Exercise brief: Write out the complete data exactly as written.

Source records
•••••

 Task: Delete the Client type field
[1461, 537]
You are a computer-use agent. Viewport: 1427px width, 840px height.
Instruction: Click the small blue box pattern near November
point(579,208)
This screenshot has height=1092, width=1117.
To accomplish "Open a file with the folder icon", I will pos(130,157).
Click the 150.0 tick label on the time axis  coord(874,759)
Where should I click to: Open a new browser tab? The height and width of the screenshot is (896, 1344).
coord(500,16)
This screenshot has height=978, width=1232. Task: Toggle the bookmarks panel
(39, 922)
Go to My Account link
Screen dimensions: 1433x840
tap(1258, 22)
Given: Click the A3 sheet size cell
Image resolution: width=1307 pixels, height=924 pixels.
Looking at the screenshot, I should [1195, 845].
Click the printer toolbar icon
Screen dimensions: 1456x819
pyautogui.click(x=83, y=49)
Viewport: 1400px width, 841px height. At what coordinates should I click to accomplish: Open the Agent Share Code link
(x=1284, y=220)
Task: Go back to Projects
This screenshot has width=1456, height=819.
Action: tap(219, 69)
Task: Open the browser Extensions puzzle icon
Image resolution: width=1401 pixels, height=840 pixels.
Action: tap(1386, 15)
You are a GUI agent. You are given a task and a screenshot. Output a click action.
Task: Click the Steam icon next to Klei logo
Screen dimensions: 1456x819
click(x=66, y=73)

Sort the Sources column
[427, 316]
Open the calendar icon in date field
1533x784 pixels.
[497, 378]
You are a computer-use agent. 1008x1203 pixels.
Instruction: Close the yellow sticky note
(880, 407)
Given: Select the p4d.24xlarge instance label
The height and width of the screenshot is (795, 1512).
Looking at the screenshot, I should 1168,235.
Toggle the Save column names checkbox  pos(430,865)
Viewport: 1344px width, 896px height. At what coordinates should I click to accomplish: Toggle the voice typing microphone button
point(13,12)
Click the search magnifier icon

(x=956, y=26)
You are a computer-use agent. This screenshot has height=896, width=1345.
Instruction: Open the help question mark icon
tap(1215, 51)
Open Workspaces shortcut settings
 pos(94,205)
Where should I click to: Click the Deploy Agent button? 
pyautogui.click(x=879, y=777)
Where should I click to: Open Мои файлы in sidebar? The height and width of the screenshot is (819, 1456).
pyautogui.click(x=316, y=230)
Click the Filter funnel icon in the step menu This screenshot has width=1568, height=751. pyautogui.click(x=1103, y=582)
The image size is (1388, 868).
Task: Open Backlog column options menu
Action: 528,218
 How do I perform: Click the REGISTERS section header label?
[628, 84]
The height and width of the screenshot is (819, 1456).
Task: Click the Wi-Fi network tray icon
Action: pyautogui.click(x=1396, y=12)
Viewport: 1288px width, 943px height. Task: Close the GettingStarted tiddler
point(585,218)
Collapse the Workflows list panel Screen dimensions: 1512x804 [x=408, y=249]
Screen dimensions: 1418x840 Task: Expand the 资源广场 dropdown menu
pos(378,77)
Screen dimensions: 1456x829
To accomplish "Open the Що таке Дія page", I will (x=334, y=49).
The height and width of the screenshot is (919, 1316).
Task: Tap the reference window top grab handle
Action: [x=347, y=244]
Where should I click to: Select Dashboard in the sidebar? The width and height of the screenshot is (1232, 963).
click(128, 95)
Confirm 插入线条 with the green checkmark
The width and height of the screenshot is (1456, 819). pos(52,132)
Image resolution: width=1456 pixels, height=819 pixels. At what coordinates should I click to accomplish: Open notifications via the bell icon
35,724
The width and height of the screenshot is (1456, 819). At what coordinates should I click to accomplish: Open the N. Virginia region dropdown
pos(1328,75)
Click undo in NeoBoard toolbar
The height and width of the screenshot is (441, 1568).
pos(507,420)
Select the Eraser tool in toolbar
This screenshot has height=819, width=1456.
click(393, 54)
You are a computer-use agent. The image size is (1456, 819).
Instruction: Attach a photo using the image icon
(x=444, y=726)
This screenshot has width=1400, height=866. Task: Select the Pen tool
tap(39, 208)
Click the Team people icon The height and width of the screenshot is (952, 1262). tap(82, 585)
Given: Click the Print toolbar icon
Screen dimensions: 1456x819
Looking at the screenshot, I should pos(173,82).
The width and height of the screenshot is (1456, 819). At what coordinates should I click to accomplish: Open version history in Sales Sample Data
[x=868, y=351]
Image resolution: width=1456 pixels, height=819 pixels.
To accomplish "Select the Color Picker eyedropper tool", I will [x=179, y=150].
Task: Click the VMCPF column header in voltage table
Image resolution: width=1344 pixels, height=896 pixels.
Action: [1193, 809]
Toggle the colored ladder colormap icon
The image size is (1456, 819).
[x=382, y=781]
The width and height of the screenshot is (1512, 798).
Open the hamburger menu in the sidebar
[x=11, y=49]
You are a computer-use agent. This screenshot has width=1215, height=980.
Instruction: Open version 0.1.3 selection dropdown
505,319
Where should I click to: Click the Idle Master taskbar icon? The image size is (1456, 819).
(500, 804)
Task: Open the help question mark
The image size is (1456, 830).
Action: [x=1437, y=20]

•••••

Result of the task:
 Task: Delete the Client type field
[1461, 537]
You are a computer-use agent. Viewport: 1427px width, 840px height.
Instruction: Click the small blue box pattern near November
point(579,208)
This screenshot has height=1092, width=1117.
To accomplish "Open a file with the folder icon", I will pos(130,157).
Click the 150.0 tick label on the time axis  coord(874,759)
Where should I click to: Open a new browser tab? The height and width of the screenshot is (896, 1344).
coord(500,16)
This screenshot has height=978, width=1232. Task: Toggle the bookmarks panel
(39, 922)
Go to My Account link
Screen dimensions: 1433x840
tap(1258, 22)
Given: Click the A3 sheet size cell
Image resolution: width=1307 pixels, height=924 pixels.
Looking at the screenshot, I should [1195, 845].
Click the printer toolbar icon
Screen dimensions: 1456x819
pyautogui.click(x=83, y=49)
Viewport: 1400px width, 841px height. At what coordinates should I click to accomplish: Open the Agent Share Code link
(x=1284, y=220)
Task: Go back to Projects
This screenshot has width=1456, height=819.
Action: tap(219, 69)
Task: Open the browser Extensions puzzle icon
Image resolution: width=1401 pixels, height=840 pixels.
Action: tap(1386, 15)
You are a GUI agent. You are given a task and a screenshot. Output a click action.
Task: Click the Steam icon next to Klei logo
Screen dimensions: 1456x819
click(x=66, y=73)

Sort the Sources column
[427, 316]
Open the calendar icon in date field
1533x784 pixels.
[497, 378]
You are a computer-use agent. 1008x1203 pixels.
Instruction: Close the yellow sticky note
(880, 407)
Given: Select the p4d.24xlarge instance label
The height and width of the screenshot is (795, 1512).
Looking at the screenshot, I should 1168,235.
Toggle the Save column names checkbox  pos(430,865)
Viewport: 1344px width, 896px height. At what coordinates should I click to accomplish: Toggle the voice typing microphone button
point(13,12)
Click the search magnifier icon

(x=956, y=26)
You are a computer-use agent. This screenshot has height=896, width=1345.
Instruction: Open the help question mark icon
tap(1215, 51)
Open Workspaces shortcut settings
 pos(94,205)
Where should I click to: Click the Deploy Agent button? 
pyautogui.click(x=879, y=777)
Where should I click to: Open Мои файлы in sidebar? The height and width of the screenshot is (819, 1456).
pyautogui.click(x=316, y=230)
Click the Filter funnel icon in the step menu This screenshot has width=1568, height=751. pyautogui.click(x=1103, y=582)
The image size is (1388, 868).
Task: Open Backlog column options menu
Action: 528,218
 How do I perform: Click the REGISTERS section header label?
[628, 84]
The height and width of the screenshot is (819, 1456).
Task: Click the Wi-Fi network tray icon
Action: pyautogui.click(x=1396, y=12)
Viewport: 1288px width, 943px height. Task: Close the GettingStarted tiddler
point(585,218)
Collapse the Workflows list panel Screen dimensions: 1512x804 [x=408, y=249]
Screen dimensions: 1418x840 Task: Expand the 资源广场 dropdown menu
pos(378,77)
Screen dimensions: 1456x829
To accomplish "Open the Що таке Дія page", I will (x=334, y=49).
The height and width of the screenshot is (919, 1316).
Task: Tap the reference window top grab handle
Action: [x=347, y=244]
Where should I click to: Select Dashboard in the sidebar? The width and height of the screenshot is (1232, 963).
click(128, 95)
Confirm 插入线条 with the green checkmark
The width and height of the screenshot is (1456, 819). pos(52,132)
Image resolution: width=1456 pixels, height=819 pixels. At what coordinates should I click to accomplish: Open notifications via the bell icon
35,724
The width and height of the screenshot is (1456, 819). At what coordinates should I click to accomplish: Open the N. Virginia region dropdown
pos(1328,75)
Click undo in NeoBoard toolbar
The height and width of the screenshot is (441, 1568).
pos(507,420)
Select the Eraser tool in toolbar
This screenshot has height=819, width=1456.
click(393, 54)
You are a computer-use agent. The image size is (1456, 819).
Instruction: Attach a photo using the image icon
(x=444, y=726)
This screenshot has width=1400, height=866. Task: Select the Pen tool
tap(39, 208)
Click the Team people icon The height and width of the screenshot is (952, 1262). tap(82, 585)
Given: Click the Print toolbar icon
Screen dimensions: 1456x819
Looking at the screenshot, I should pos(173,82).
The width and height of the screenshot is (1456, 819). At what coordinates should I click to accomplish: Open version history in Sales Sample Data
[x=868, y=351]
Image resolution: width=1456 pixels, height=819 pixels.
To accomplish "Select the Color Picker eyedropper tool", I will [x=179, y=150].
Task: Click the VMCPF column header in voltage table
Image resolution: width=1344 pixels, height=896 pixels.
Action: [1193, 809]
Toggle the colored ladder colormap icon
The image size is (1456, 819).
[x=382, y=781]
The width and height of the screenshot is (1512, 798).
Open the hamburger menu in the sidebar
[x=11, y=49]
You are a computer-use agent. This screenshot has width=1215, height=980.
Instruction: Open version 0.1.3 selection dropdown
505,319
Where should I click to: Click the Idle Master taskbar icon? The image size is (1456, 819).
(500, 804)
Task: Open the help question mark
The image size is (1456, 830).
Action: [x=1437, y=20]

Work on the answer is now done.